:: TASK STATEMENT ::
Read through the records below and copy each line that uses the word "Toggle".

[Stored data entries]

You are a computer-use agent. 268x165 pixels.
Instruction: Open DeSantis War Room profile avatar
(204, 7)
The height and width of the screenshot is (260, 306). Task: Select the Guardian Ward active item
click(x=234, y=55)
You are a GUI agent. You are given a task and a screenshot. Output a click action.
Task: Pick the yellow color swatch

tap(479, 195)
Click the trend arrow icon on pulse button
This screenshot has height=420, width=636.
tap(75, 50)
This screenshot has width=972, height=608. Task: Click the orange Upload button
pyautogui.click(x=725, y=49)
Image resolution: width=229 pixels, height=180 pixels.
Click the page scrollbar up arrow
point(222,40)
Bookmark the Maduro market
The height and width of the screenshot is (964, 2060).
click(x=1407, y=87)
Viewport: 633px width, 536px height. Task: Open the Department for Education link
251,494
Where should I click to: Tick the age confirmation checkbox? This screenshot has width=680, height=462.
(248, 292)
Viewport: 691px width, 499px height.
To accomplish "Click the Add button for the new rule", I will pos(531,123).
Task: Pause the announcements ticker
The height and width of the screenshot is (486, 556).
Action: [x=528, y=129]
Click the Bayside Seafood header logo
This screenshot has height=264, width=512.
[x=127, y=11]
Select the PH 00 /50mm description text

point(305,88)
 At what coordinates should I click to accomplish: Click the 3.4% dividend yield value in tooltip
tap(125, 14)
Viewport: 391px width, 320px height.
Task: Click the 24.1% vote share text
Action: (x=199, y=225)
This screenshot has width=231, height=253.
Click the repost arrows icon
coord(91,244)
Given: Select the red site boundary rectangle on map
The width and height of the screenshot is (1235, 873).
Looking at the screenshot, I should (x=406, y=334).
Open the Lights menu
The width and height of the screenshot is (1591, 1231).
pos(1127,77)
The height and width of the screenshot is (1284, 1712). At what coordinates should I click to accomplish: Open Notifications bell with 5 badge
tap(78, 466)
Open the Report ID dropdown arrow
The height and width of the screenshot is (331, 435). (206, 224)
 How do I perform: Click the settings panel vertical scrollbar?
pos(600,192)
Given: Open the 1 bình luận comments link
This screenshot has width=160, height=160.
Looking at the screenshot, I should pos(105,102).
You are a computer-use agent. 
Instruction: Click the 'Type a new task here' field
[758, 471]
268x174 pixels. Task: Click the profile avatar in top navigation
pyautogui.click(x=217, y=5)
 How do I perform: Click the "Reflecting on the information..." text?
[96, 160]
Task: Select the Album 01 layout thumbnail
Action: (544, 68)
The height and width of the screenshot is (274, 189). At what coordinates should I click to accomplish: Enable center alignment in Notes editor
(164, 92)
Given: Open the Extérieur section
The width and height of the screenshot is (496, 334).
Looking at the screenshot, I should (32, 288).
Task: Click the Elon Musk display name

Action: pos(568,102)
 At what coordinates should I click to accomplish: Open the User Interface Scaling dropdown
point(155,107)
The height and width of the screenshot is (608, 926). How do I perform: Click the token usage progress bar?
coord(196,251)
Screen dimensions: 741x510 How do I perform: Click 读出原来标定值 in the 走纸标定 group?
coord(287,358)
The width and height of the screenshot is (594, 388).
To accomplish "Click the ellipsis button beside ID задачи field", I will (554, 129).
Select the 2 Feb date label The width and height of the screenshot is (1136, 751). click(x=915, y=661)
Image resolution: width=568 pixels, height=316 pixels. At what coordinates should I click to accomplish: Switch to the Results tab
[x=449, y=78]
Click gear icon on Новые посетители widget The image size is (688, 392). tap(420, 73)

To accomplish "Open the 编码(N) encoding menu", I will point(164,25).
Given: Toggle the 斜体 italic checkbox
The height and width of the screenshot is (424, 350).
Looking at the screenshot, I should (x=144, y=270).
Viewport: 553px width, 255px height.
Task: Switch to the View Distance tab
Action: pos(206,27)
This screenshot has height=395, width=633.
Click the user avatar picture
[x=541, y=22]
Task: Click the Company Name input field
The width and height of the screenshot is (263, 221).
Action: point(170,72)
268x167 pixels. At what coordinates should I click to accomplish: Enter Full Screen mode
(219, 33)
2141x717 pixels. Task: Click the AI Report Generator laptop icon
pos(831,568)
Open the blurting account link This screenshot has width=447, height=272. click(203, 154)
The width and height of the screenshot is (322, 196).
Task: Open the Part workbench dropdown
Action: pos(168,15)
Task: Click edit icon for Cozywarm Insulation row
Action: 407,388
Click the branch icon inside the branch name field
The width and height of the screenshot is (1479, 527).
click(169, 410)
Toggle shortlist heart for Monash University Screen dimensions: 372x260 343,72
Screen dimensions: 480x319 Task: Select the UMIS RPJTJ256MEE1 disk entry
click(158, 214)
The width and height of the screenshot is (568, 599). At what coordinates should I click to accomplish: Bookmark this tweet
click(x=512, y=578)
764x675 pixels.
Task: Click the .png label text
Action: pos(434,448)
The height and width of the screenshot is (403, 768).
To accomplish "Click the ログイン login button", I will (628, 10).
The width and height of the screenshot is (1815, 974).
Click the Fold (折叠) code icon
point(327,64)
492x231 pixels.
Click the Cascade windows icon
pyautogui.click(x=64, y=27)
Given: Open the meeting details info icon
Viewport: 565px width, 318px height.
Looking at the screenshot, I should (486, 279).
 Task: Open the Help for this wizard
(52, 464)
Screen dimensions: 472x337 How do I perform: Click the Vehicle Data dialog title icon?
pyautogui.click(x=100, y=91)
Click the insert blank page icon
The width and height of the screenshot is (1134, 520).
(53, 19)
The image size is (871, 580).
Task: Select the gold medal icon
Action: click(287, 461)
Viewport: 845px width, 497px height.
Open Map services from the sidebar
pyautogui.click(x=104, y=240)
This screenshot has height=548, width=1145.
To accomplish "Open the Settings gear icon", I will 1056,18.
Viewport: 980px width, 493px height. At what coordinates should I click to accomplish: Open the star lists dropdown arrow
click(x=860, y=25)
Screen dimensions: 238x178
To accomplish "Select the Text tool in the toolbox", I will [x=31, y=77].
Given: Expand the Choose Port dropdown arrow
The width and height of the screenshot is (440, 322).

:: SOLUTION FOR THIS TASK ::
Given: Toggle the 斜体 italic checkbox
Toggle shortlist heart for Monash University Screen dimensions: 372x260 343,72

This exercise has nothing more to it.